What you should do
Write out each record exactly as it stands. No pictures belong in the copy.

= = = =

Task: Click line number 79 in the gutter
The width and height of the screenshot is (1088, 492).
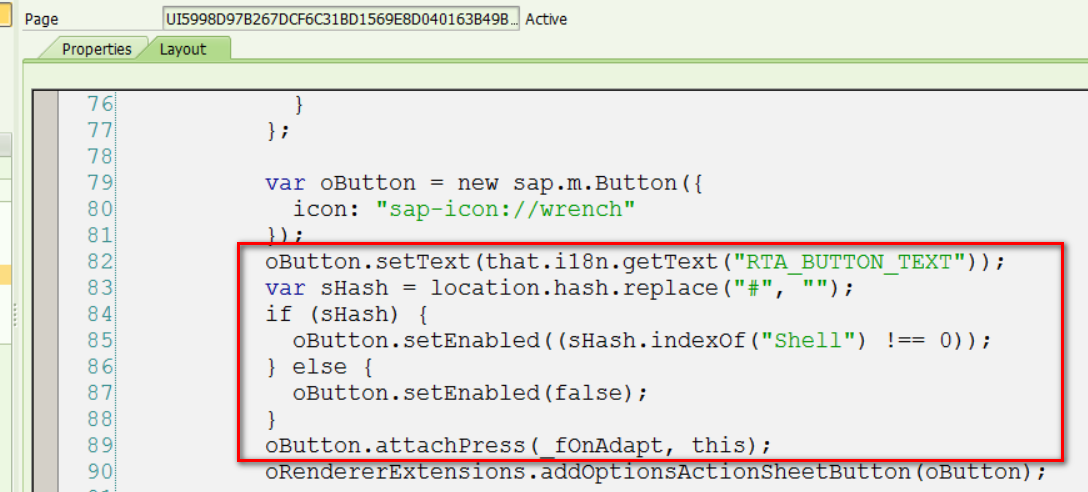Action: [x=99, y=183]
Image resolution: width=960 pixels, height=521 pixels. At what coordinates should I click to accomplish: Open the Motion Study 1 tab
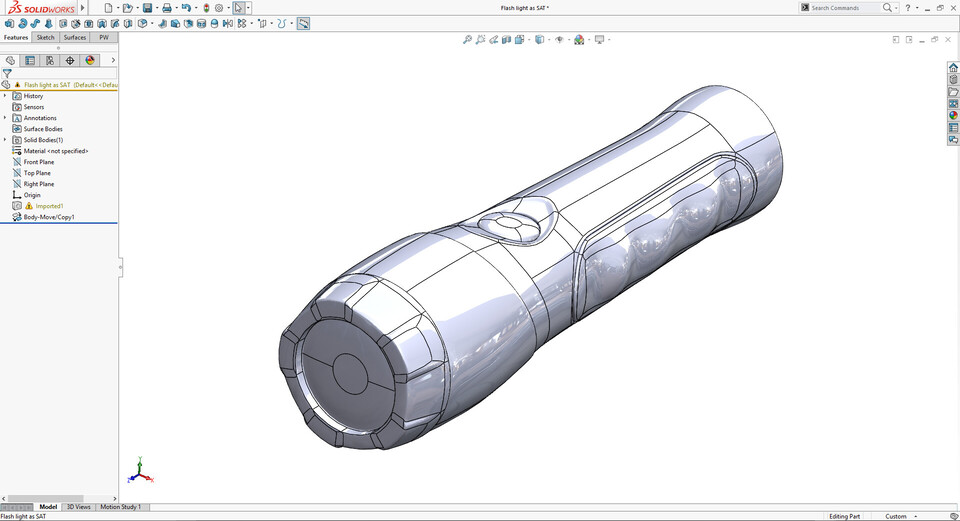click(x=120, y=507)
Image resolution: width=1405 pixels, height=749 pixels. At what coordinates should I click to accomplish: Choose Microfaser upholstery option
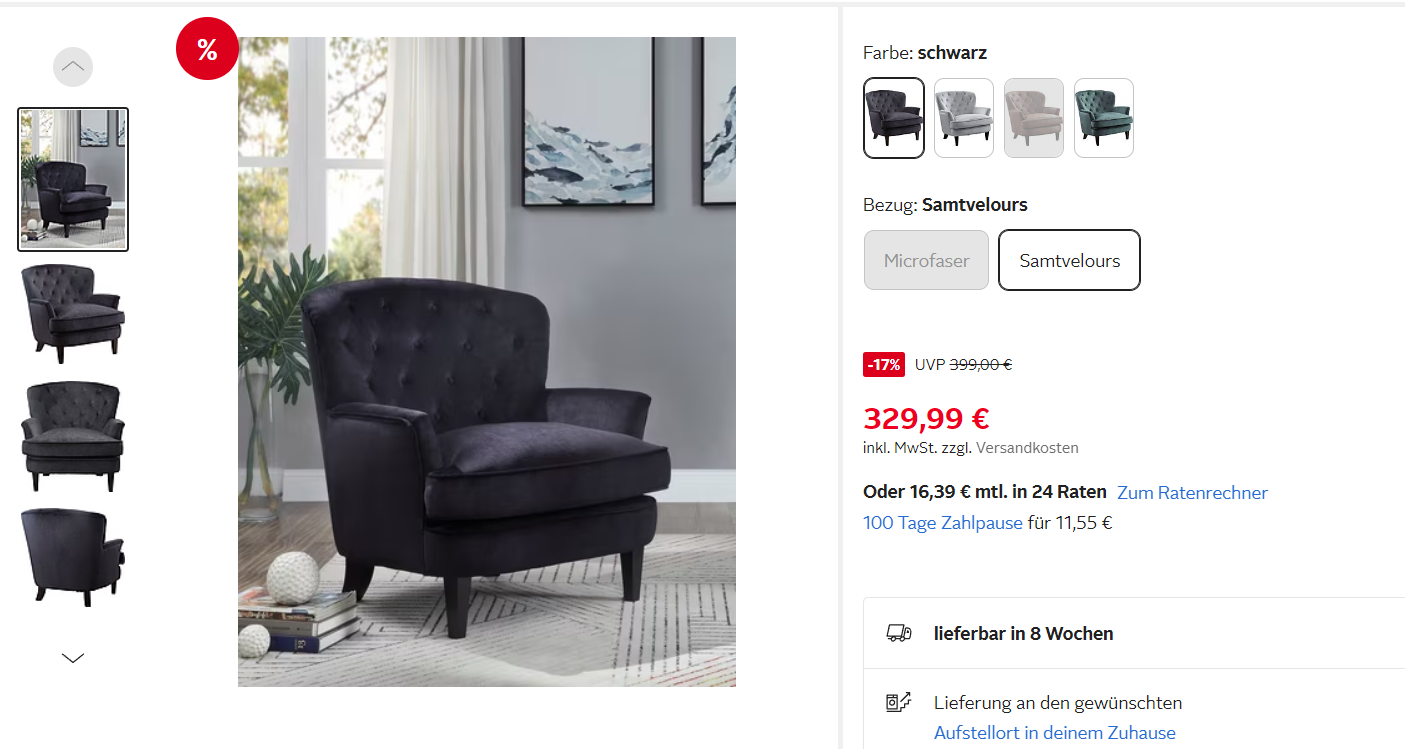pos(927,260)
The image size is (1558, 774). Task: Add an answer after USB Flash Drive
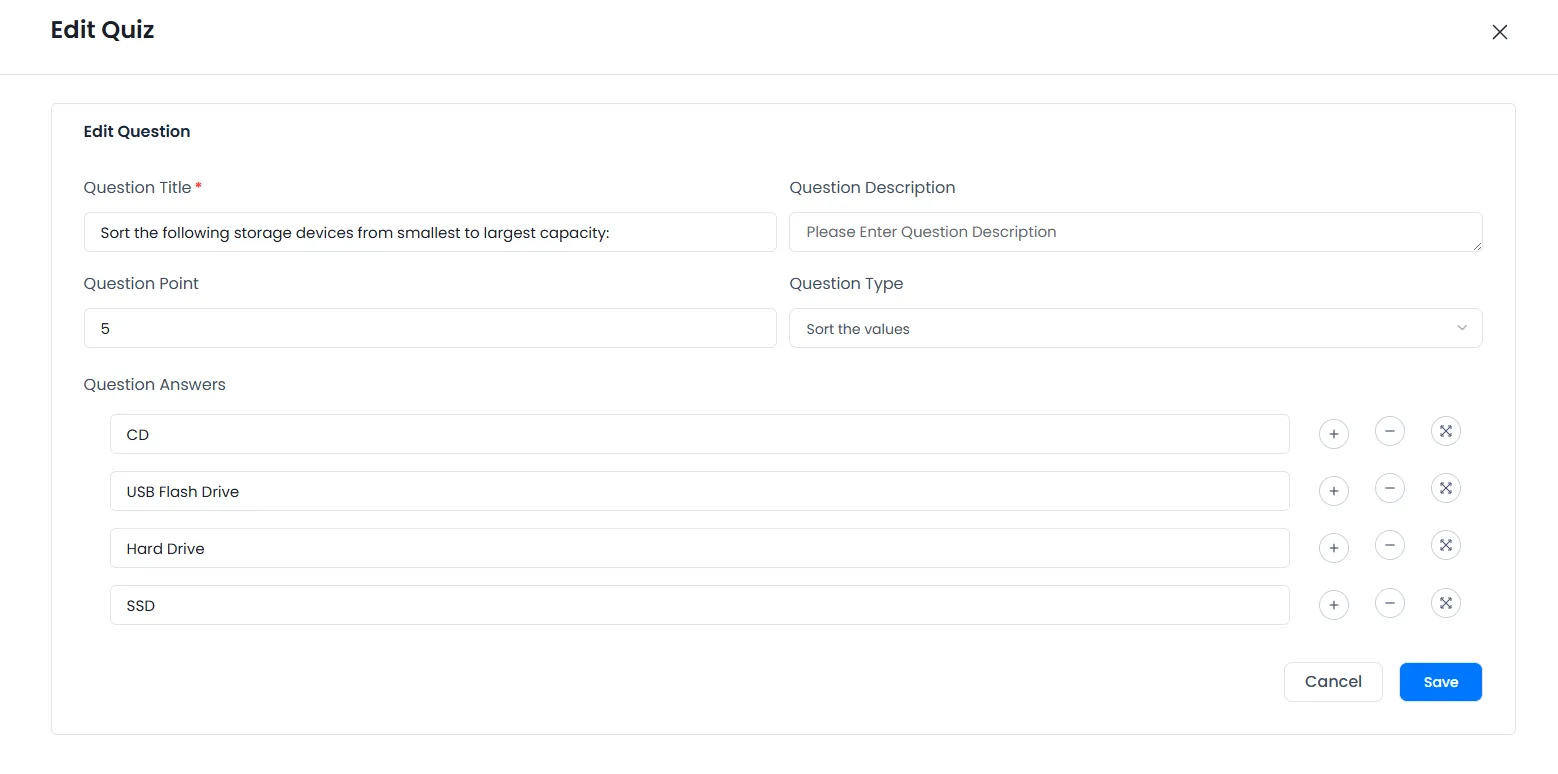(1333, 491)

= = = =

Output
Task: Click line number 79 in the gutter
The width and height of the screenshot is (1088, 492).
Action: [x=99, y=183]
Image resolution: width=960 pixels, height=521 pixels. At what coordinates should I click to accomplish: Open the Motion Study 1 tab
click(x=120, y=507)
Image resolution: width=1405 pixels, height=749 pixels. At what coordinates should I click to accomplish: Choose Microfaser upholstery option
pos(927,260)
The image size is (1558, 774). Task: Add an answer after USB Flash Drive
(1333, 491)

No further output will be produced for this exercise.